Las pistolas, las filas y la persona

(San Juan, 11:00 a.m.) El efecto más dramático que ha producido el paso de la tormenta María, lo ha sido la presencia y visibilidad de las armas en Puerto Rico. Hasta antes de la tormenta, pese a todo, en Puerto Rico las armas existían pero de forma solapada. Pese a que hay muchas armas legales, y muchas ilegales, su presencia en el espacio público era muy discreta. A partir de la tormenta, el Puerto Rico inmediato se controla, se gobierna, se dirige desde una vaqueta que sostiene, en muchos casos, una Glock .40, ante la cual, todo el mundo se comporta “civilizadamente”.

Nos han impuesto la cultura de la violencia como forma de mantener el orden social.

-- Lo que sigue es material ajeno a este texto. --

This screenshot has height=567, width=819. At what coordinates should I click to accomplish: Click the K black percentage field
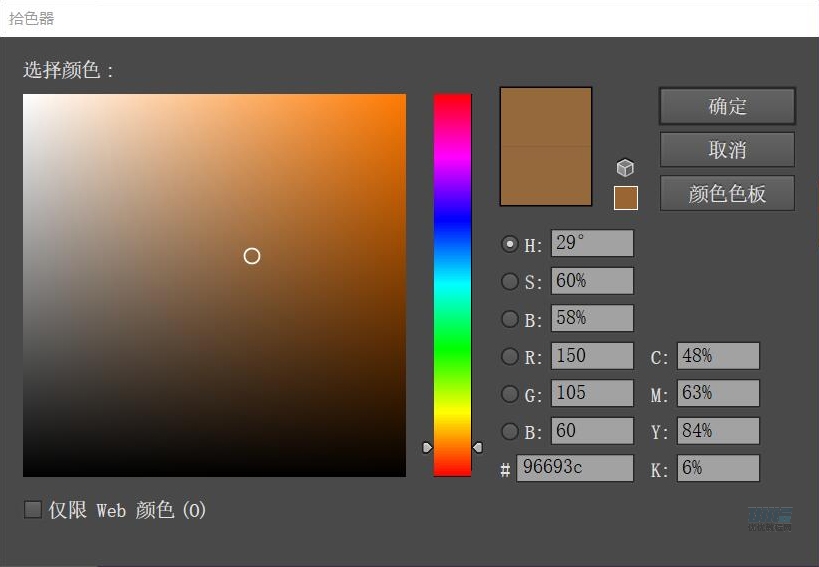(x=717, y=468)
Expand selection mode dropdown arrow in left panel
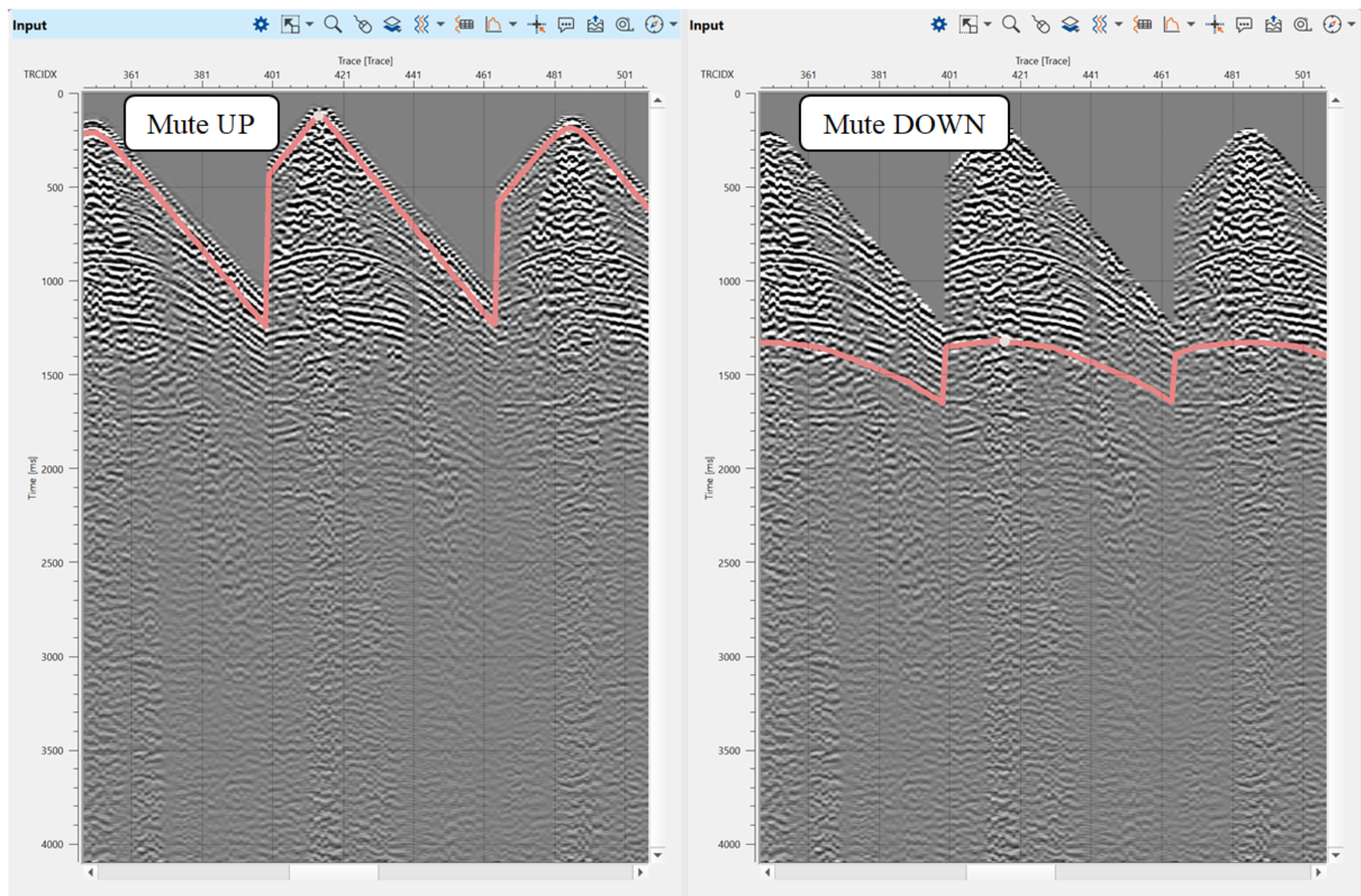Image resolution: width=1361 pixels, height=896 pixels. (309, 25)
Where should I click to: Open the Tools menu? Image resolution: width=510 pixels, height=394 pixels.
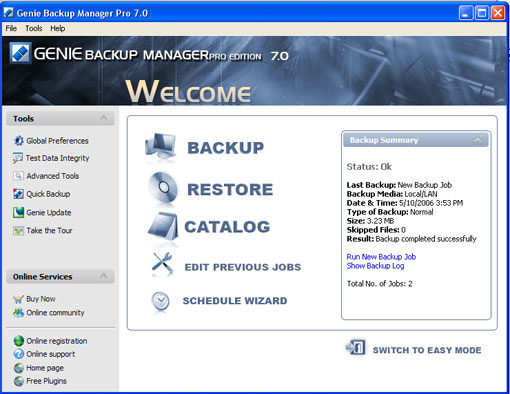pos(34,28)
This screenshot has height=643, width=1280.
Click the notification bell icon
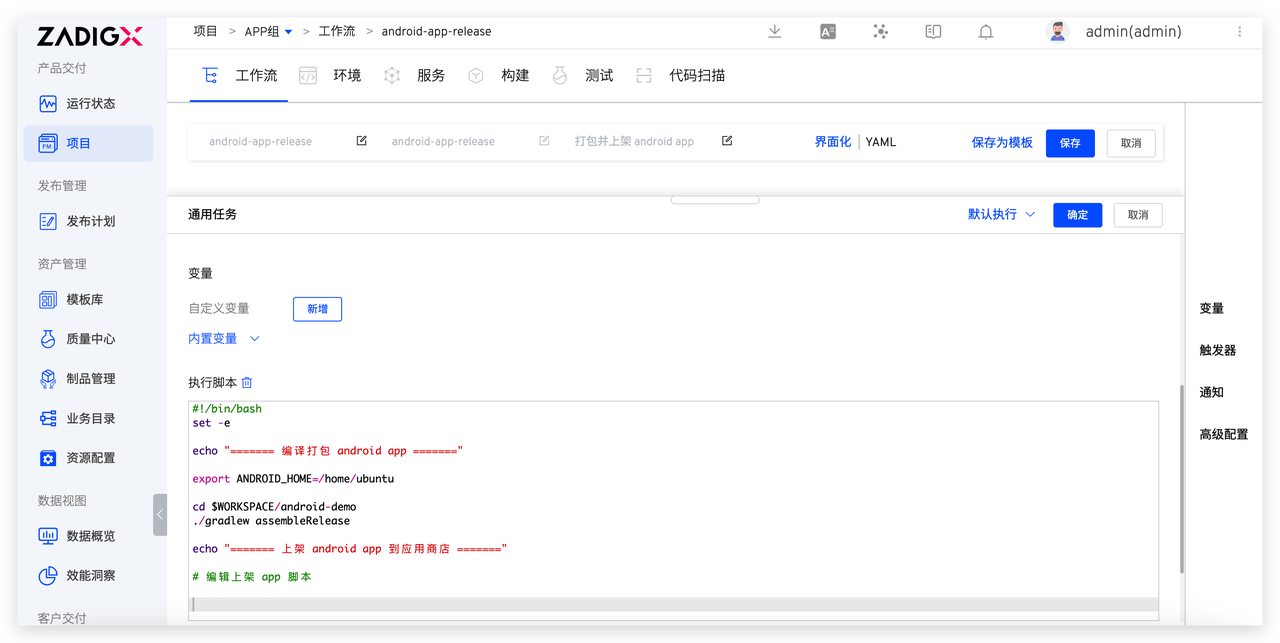coord(986,32)
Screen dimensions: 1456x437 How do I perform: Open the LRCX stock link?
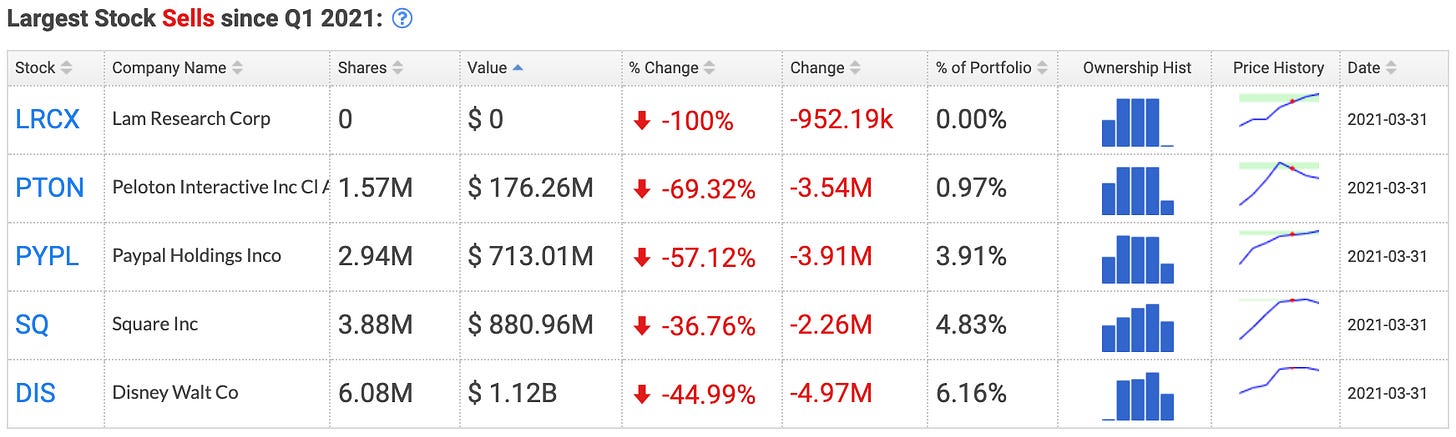point(47,119)
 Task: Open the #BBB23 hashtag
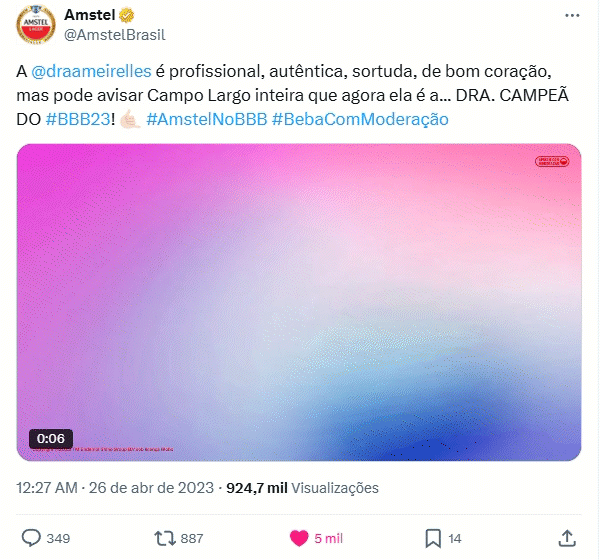78,119
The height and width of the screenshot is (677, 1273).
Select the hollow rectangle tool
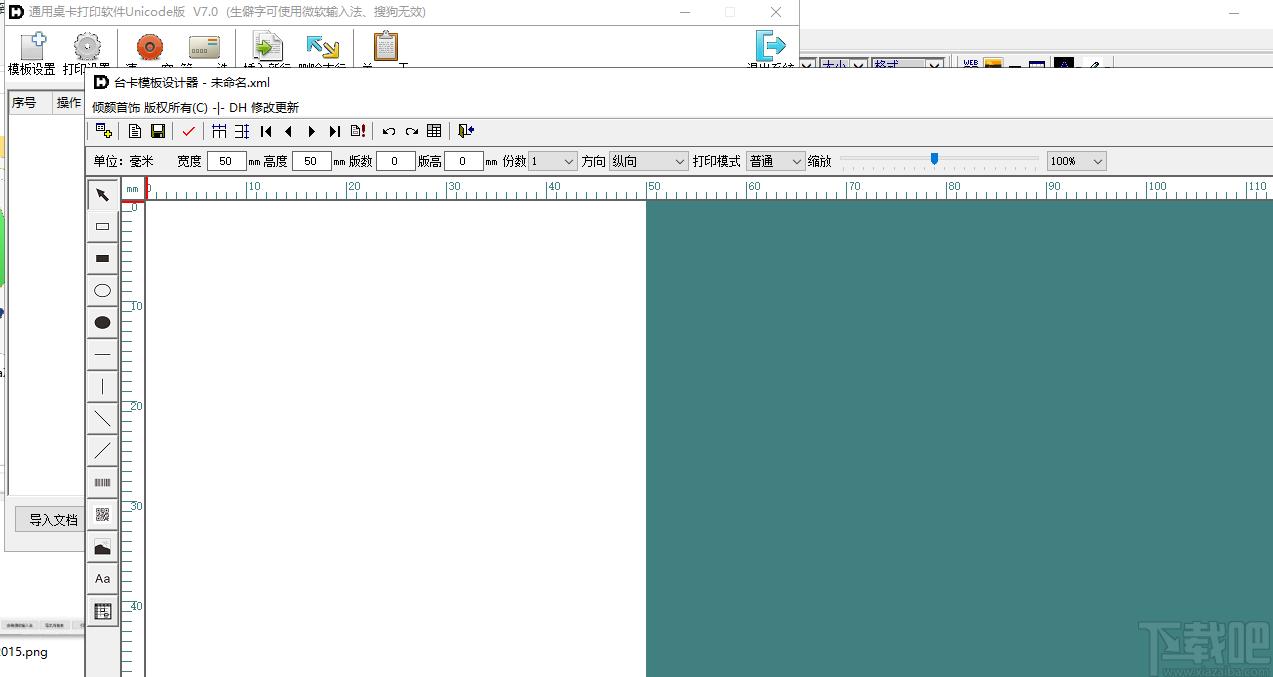point(102,226)
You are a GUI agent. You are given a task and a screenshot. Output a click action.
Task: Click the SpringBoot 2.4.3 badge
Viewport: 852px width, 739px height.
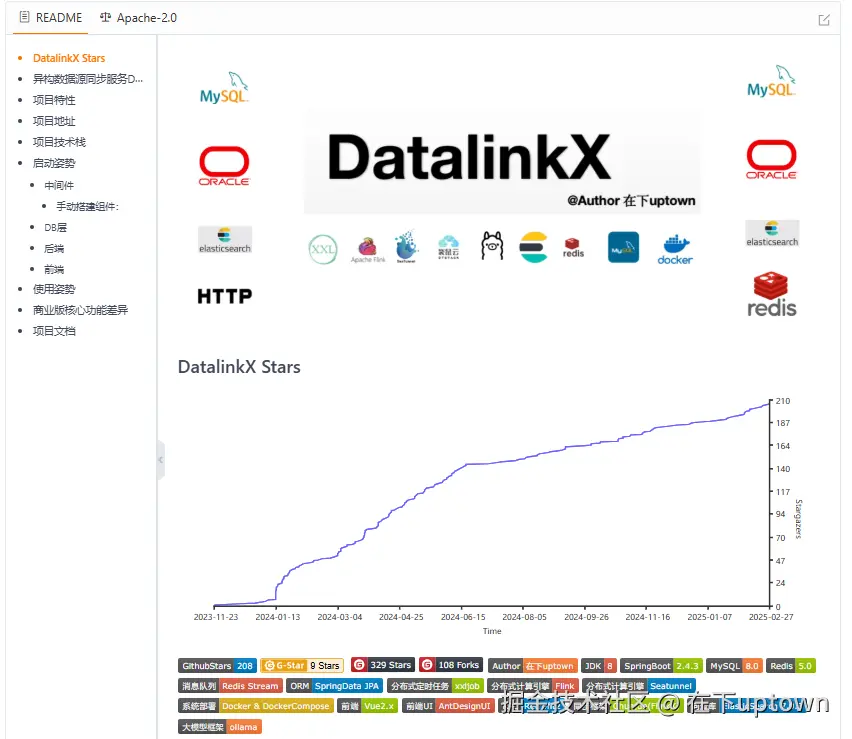click(661, 666)
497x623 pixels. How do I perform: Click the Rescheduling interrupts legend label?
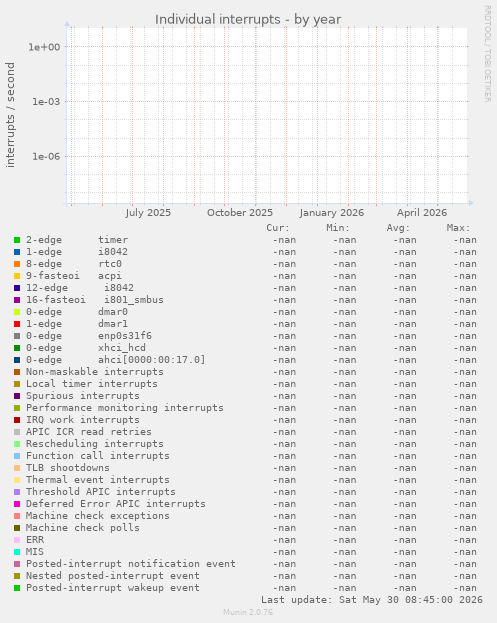(95, 444)
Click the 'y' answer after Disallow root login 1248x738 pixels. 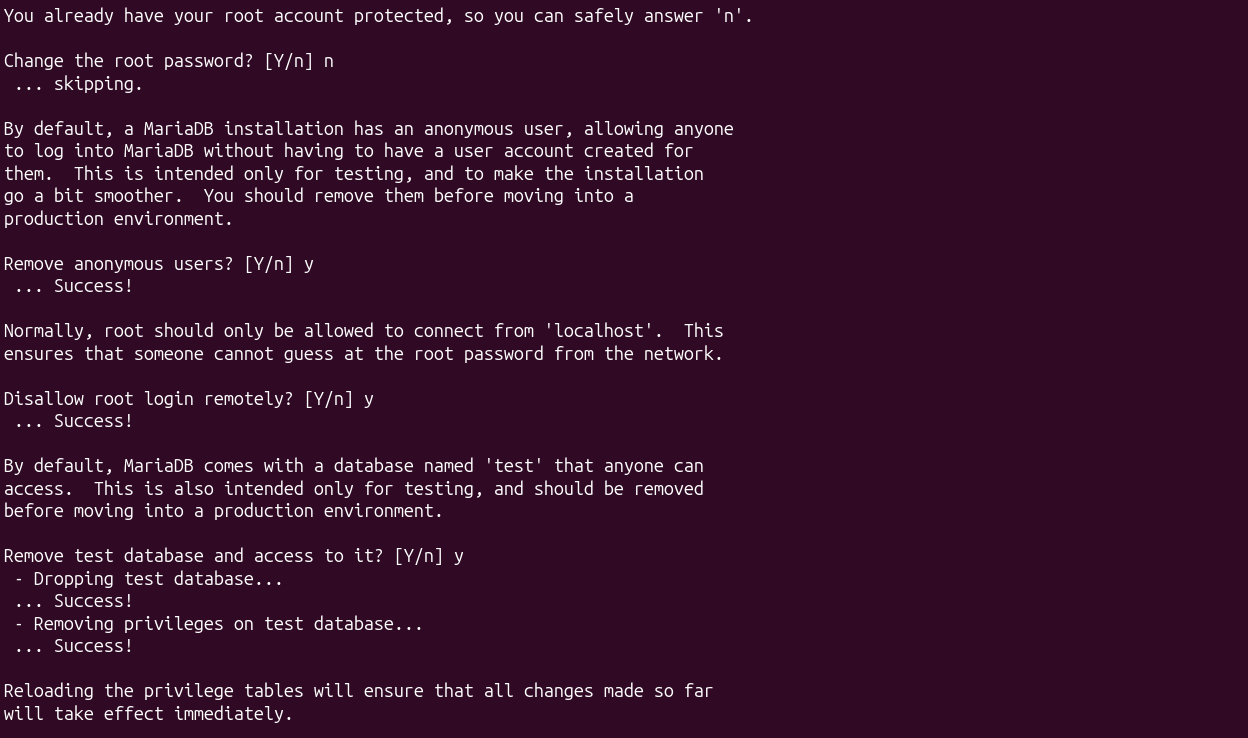coord(369,399)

Hemos recaído en la cultura mediática y narrativa fílmica de una pistola un ciudadano. Ni Quentin Tarantino lo pudo haber hecho tan bien en la película de Njango, o John Wayne en sus infinitas películas sobre el “oeste” colonial de los EE.UU.

Lo interesante es que se impuso la nueva cultura de hacer fila para todo, y se “cultivó” la paciencia para estar en una fila por horas prolongadas. Es decir, pistola, fila y persona se han convertido en los pasados 17 días, en parte de la cultura nacional en Puerto Rico, y cada uno de nosotros ha aceptado que las cosas son “como son” al paso del huracán María. Hay que aguantar, y si usted se pone difícil, hay una persona que lo someterá al orden, mediante la mera presencia y existencia de una pistola.

Aquí es que entran los nuevos personajes que nos custodian no a partir del derecho y la cultura cívica del diálogo, sino por la mera presencia de un arma de fuego. Se trata de los soldados, de las fuerzas militares tanto boricuas como de los EE.UU., y de la infinidad de hombres (nunca mujeres) que ofrecen servicios de seguridad acompañados de una pistola. Es patético, pues hemos reducido nuestro bienestar al que tenga la pistola más grande, lo cual incluye tanques, carros blindados con ametralladoras, y muchos hombre que visten con camisas negras que dicen “seguridad” en la parte posterior.

Alguien se habrá preguntado si todas esas armas tienen permiso de uso, de portación. Es curioso, pero ni esa pregunta se ha hace. Simplemente, nosotros hemos aceptado la nueva cultura de hacer fila para todo. Pensemos.